● Instructions for the task:
Every line from the one that includes "Task: Click the Rating spinner up arrow" to the end of the entries should be written out exactly, with the first and last included.
(Data provided Opens)
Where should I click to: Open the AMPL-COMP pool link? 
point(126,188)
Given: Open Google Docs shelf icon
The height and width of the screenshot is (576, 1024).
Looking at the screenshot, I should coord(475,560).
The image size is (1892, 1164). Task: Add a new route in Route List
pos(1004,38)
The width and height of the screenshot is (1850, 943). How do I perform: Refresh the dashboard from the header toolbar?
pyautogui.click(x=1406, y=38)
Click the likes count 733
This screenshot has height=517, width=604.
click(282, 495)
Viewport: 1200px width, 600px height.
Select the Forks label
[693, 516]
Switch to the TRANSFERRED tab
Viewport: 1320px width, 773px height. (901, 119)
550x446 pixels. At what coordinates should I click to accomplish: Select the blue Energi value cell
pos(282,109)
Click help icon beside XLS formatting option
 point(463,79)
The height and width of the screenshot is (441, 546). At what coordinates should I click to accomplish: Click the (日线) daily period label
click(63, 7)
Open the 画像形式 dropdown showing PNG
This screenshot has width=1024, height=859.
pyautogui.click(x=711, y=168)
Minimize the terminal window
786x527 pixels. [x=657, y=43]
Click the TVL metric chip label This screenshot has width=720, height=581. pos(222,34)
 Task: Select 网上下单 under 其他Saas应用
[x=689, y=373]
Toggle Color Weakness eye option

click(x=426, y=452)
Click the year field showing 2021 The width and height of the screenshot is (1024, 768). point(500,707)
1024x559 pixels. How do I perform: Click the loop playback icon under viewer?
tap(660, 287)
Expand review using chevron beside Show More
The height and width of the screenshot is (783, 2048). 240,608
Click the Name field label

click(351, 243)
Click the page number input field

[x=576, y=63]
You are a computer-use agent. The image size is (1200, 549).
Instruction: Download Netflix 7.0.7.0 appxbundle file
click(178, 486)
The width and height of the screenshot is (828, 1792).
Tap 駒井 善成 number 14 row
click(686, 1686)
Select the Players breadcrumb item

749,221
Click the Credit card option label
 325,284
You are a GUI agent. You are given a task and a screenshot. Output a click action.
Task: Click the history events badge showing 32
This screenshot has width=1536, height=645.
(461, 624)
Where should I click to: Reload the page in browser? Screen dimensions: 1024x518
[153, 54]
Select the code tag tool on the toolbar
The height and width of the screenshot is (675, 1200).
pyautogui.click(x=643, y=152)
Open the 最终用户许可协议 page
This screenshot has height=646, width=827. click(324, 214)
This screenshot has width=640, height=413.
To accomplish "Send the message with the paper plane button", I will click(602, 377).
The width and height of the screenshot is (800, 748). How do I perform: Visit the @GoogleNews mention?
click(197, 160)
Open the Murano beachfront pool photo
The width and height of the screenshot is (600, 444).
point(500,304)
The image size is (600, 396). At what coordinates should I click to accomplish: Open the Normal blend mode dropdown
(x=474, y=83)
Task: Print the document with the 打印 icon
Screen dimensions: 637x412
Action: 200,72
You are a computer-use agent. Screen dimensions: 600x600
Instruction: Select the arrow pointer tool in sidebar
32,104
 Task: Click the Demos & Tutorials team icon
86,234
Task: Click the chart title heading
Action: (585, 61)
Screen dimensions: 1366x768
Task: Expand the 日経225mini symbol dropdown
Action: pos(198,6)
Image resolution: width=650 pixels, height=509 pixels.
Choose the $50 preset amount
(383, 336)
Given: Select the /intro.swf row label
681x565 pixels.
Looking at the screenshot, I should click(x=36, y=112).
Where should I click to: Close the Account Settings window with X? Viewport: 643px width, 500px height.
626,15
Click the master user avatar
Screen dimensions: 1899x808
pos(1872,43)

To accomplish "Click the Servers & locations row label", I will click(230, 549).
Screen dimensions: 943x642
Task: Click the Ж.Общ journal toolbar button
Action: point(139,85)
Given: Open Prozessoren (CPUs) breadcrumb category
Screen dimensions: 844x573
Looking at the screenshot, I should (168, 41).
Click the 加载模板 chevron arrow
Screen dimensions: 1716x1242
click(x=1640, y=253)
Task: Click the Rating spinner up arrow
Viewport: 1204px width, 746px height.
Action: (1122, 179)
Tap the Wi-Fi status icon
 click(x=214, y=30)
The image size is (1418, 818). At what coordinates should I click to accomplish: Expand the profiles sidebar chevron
(Data provided Closes)
● Response area:
Task: Click the Rating spinner up arrow
Viewport: 1204px width, 746px height.
Action: (1122, 179)
Tap the Wi-Fi status icon
 click(x=214, y=30)
The image size is (1418, 818). At what coordinates should I click to accomplish: Expand the profiles sidebar chevron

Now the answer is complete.